JACC. Advances, Volume 5, Issue 1, 17 3 2025, Pages 102424 Activation of the Anrep Effect in Aortic Stenosis Pre-TAVR and Post-TAVR: An Echocardiographic Pressure-Volume Analysis. Reil JC, Sequeira V, Lucas P, Tadros L, Reil GH, Federspiel JM, Scholtz S, Omran H, Steendijk P, Marquetand C, Scholtz W, Piper C, Rudolph T, Rudolph V

Background

In aortic stenosis (AS), chronic pressure overload of the left ventricle (LV) may sustain an intrinsic, afterload-dependent adaptive response known as the Anrep effect, characterized by increased myocardial contractility and prolonged systolic duration. Whether this response resolves following transcatheter aortic valve replacement (TAVR) remains unknown.

Objectives

The objective of the study was to determine whether the Anrep is chronically activated in severe AS and acutely reverses after TAVR.

Methods

We studied 119 patients with high-gradient AS undergoing TAVR. Pressure-volume (PV) loops were analyzed by echocardiography before and 24-hours after intervention. The "Anrep triad", defined as elevated afterload (LV end-systolic pressure, effective arterial elastance), enhanced contractility (end-systolic elastance, end-systolic volume at 150 mm Hg), and prolonged systolic ejection time, was assessed.
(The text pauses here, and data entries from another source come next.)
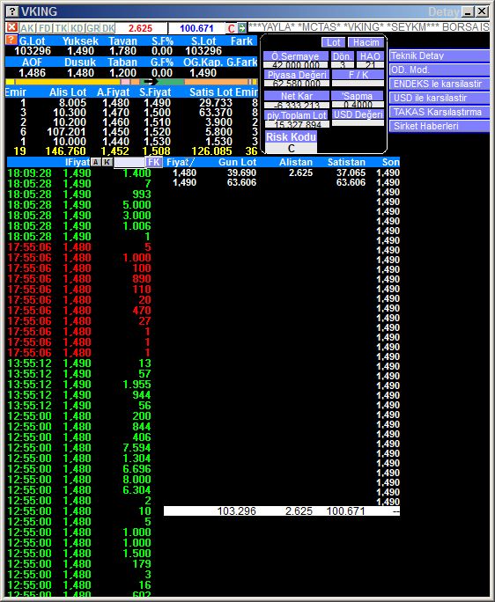
Task: Click the empty field next to IFiyat
Action: [x=129, y=162]
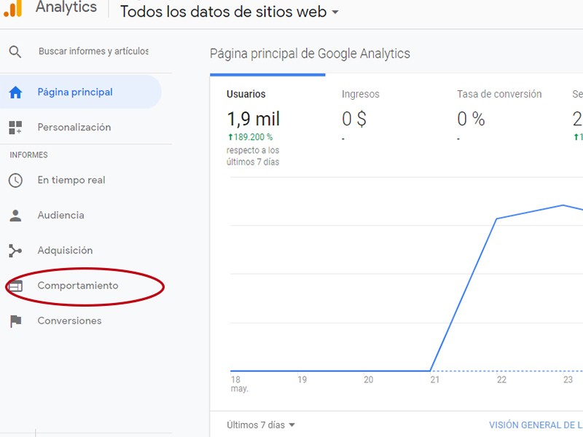Open the Comportamiento reports section
The width and height of the screenshot is (583, 437).
point(78,286)
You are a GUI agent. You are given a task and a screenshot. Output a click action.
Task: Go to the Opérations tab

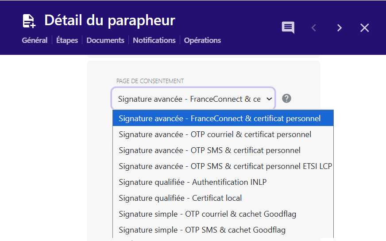(x=202, y=40)
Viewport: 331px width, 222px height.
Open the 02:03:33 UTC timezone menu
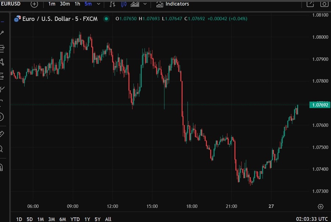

Stroke work (SW), potential energy, PV area (PVA), and mechanical efficiency (SW/PVA) quantified LV energetics.

Results

TAVR reduced afterload (LV end-systolic pressure: 220 vs 143 mm Hg; effective arterial elastance: 2.8 vs 2.0 mm Hg/mL) and contractility (end-systolic elastance: 4.5 vs 2.6 mm Hg/mL; end-systolic volume at 150 mm Hg: 39 vs 53 mL), while shortening systolic duration (systolic ejection time: 390 vs 321 ms) (all P < 0.0001). LV ejection fraction was unchanged (56% vs 56%, P = 0.44). Mechanical workload decreased (SW: 9,017 vs 6,257 mm Hg mL; PVA: 14,261 vs 10,017 mm Hg mL, P < 0.0001), while efficiency was preserved (64% vs 63%, P = 0.101).

Conclusions

In severe AS, the Anrep effect supports output at high energetic cost. TAVR reverses this state, unloading the heart and reducing mechanical demand without altering ejection fraction. This identifies the Anrep as a clinically relevant load-dependent mechanism in AS and highlights its reversibility post-TAVR.